Luego de la derrota de la Francia revolucionaria, las otras potencias mayores trataron de restaurar la situación de 1789. De cualquier forma, sus esfuerzos no fueron suficientes como para detener la proliferación de los movimientos revolucionarios: las clases medias estaban fuertemente influidas por los ideales de democracia emanados de la Revolución Francesa, la Revolución Industrial trajo otros cambios sociales y económicos, las clases bajas empezaron a ser influenciadas por ideas socialistas, comunistas y anarquistas (especialmente las resumidas por Karl Marx en el Manifiesto del Partido Comunista, y la preferencia de los nuevos capitalistas por el Liberalismo.
Los nacionalistas buscaban la unificación nacional o su liberación del gobierno extranjero. El resultado, entre 1815 y 1871 vio un gran número de intentos revolucionarios y guerras de independencia. Aunque los revolucionarios eran comúnmente derrotados, la mayoría de los estados europeos se habían convertido en monarquías constitucionales . En el año 1871, Alemania (victoriosa en la Guerra Franco-prusiana) se había desarrollado como un estado nacional unificado, llevándose a cabo la unidad alemana, bajo la figura del Imperio alemán, cuyo arquitecto fue Otto von Bismarck. Italia, cuyos estados también habían estado divididos, logró la unificación bajo el liderazgo de Camillo di Cavour y Giuseppe Garibaldi.

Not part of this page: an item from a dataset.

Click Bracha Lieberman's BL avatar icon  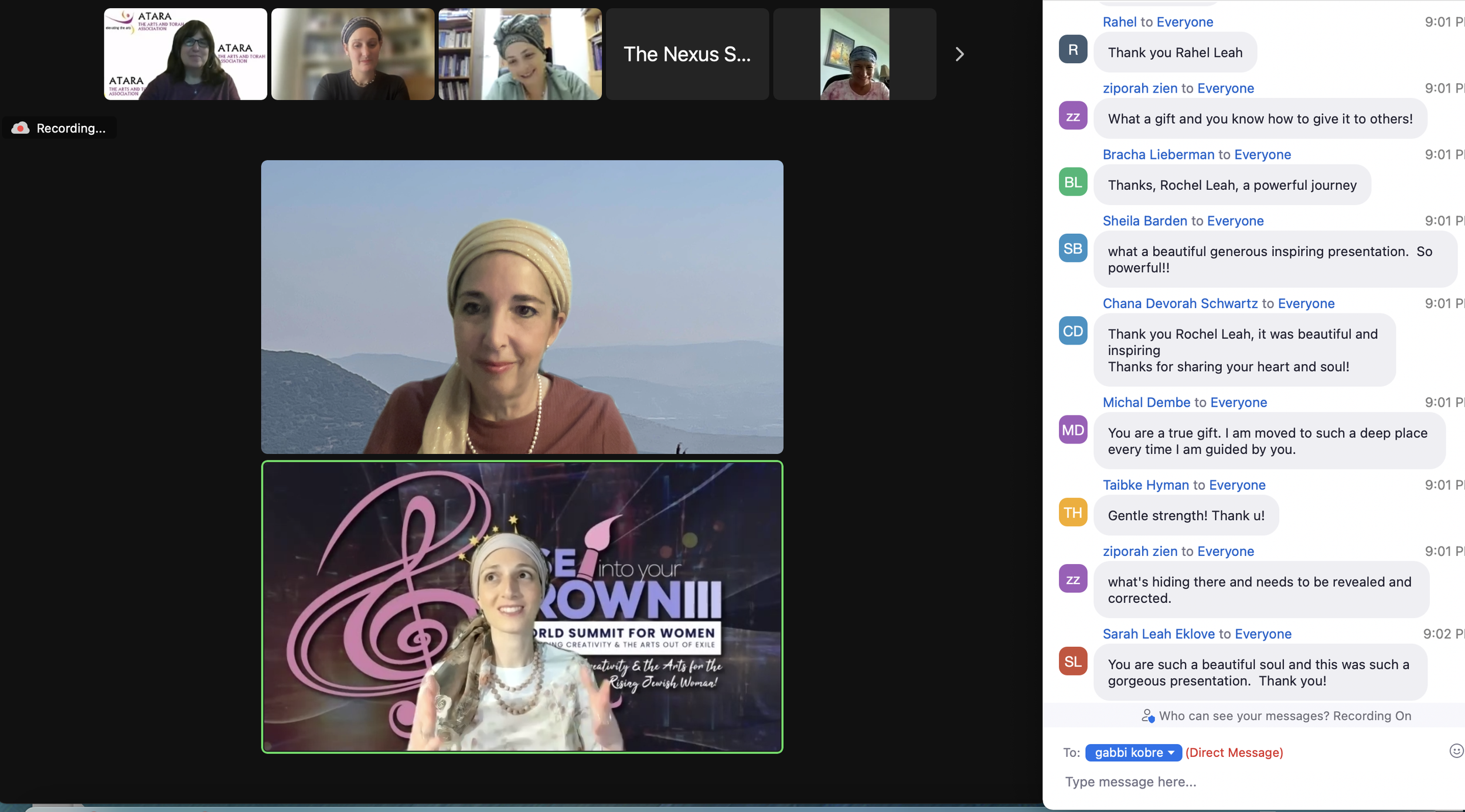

La dinámica política de Europa cambió en dos ocasiones durante el siglo XIX. La primera, tras el Congreso de Viena, y la segunda, después de la Guerra de Crimea. En 1815, durante el Congreso de Viena, las principales potencias de Europa se las arreglaron para producir un balance pacífico del poder entre los imperios después de las guerras Napoleónicas (a pesar de que ocurrieran movimientos revolucionarios internos). Pero la paz sólo duraría hasta que el Imperio Otomano hubiera declinado lo suficiente como para convertirse en blanco de los demás. Esto provocó la Guerra de Crimea en 1854 y se inició así un tenso periodo de choques menores dentro de los imperios de Europa que prepararon el estallido de la Primera Guerra Mundial.
Desde 1870, la hegemonía que Bismarck ejerció a lo largo de Europa puso a Francia en una situación crítica, obligando al país galo a reconstruir sus relaciones internacionales, buscando alianzas con Rusia e Inglaterra para controlar el creciente poderío de Alemania. De esta manera, Europa se dividió en dos, mejorando cada lado sus fuerzas militares y sus alianzas.